A while back, we met with HGVC regarding converting our one property from Grand Pacific to HGVC. We had a total of 3 timeshares, so it was a package deal, and what we considered a reasonable price based on what they showed us in the sales pitch ( and drew out in diagrams ). Some of the HGVC speil is jsut that. For example, after doing extensive research, I would never use points for hotels. You can get better deals on rooms, keep the points for timeshare trading, and also build up Hilton Rewards points by using their credit card ( especially at their hotels ). We knew this, and a lot more, going in, but again, with direct questions and answers, we had a verbal understanding that was acceptable to us. In essence, we would be upgrading one existing ownership, and bring two others along, for a much higher membership level.

Then I got the contract, and immediately went through it. The contract was not as presented, and in fact was not a good deal. I talked to the salesperson, and his boss, and they refused to modify the contract to conform to what they both presented. So we immediately withdrew from the agreement. There was no upfront money, so no refund needed. They cooperated, but they also knew we could have caused problems since the salesperson had not yet earned his real estate license ( required ), and as an agent myself, I knew the laws.

Anyway, don't count on much of what they tell you in the sales presentation.  It might be true, but it's not really a very good value, or there may be a lot of "if's and but's" when you go to book those trips you want to take.


----------



## dandjane1 (May 30, 2021)

*We spent 3 weeks traveling in Japan in 2019, and noticed that in Tokyo, in Tokyo Station, HGVC had
a small sales office. Does HGVC have resorts in Japan? Being Diamond owners, the new (future) digestion of Diamond by Hilton
may be good for us, if so. We recently attended a "Presentation" at a DRI resort just to see what's going on, but the sales weasels were all mum, 
"per Corporate Instruction".*


----------



## GT75 (May 30, 2021)

dandjane1 said:


> Does HGVC have resorts in Japan?


yes.   I believe 20% of HGVC owners are Japanese.


----------



## brp (May 30, 2021)

GT75 said:


> yes.   I believe 20% of HGVC owners are Japanese.
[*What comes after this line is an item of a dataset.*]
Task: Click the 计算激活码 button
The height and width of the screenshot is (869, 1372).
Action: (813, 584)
Also, the strong connection to Hawai'i, where there is a large Japanese contingent of vacationers due to culture and proximity.

Cheers.


----------



## dayooper (May 30, 2021)

dandjane1 said:


> *We spent 3 weeks traveling in Japan in 2019, and noticed that in Tokyo, in Tokyo Station, HGVC had
> a small sales office. Does HGVC have resorts in Japan? Being Diamond owners, the new (future) digestion of Diamond by Hilton
> may be good for us, if so. We recently attended a "Presentation" at a DRI resort just to see what's going on, but the sales weasels were all mum,
> "per Corporate Instruction".*



HGVC has Bay Forest Odawara in Kanawa, Japan. It’s a brand new by Hilton Club resort. They also have an external exchange affiliation with 19 Hotel Harvest properties in Japan. I know nothing of these resorts or how hard (or easy) they are to book. The HGVC reservation website says you have to book the Hotel Harvest properties by calling in to customer service.


----------



## Sunnysideup (Aug 15, 2021)

percheazy said:


> So I sent a cancellation letter to Hilton within four days of signing. Cancellation was within the allotted 10 days and it says they have 20 days according to the contract to refund our money. I didn’t put too much in the letter other than me and my wife’s decision to cancel within the time period and it had our address, member number, contract number and our decision to cancel. Pretty short and to the point. Sent it to the address it asked and read over the contract a dozen times and all it says is to send a letter to the address with a written statement asking to cancel. Nothing much more than that. I sent the letter overnight priority with a signature required and have proof of delivery. It’s day 10 and it’s just starting to get me itching wondering if I should call or should I wait it out the full 20 days. Im due a refund of $8k to two of my cards. Wanted to see what you guys think.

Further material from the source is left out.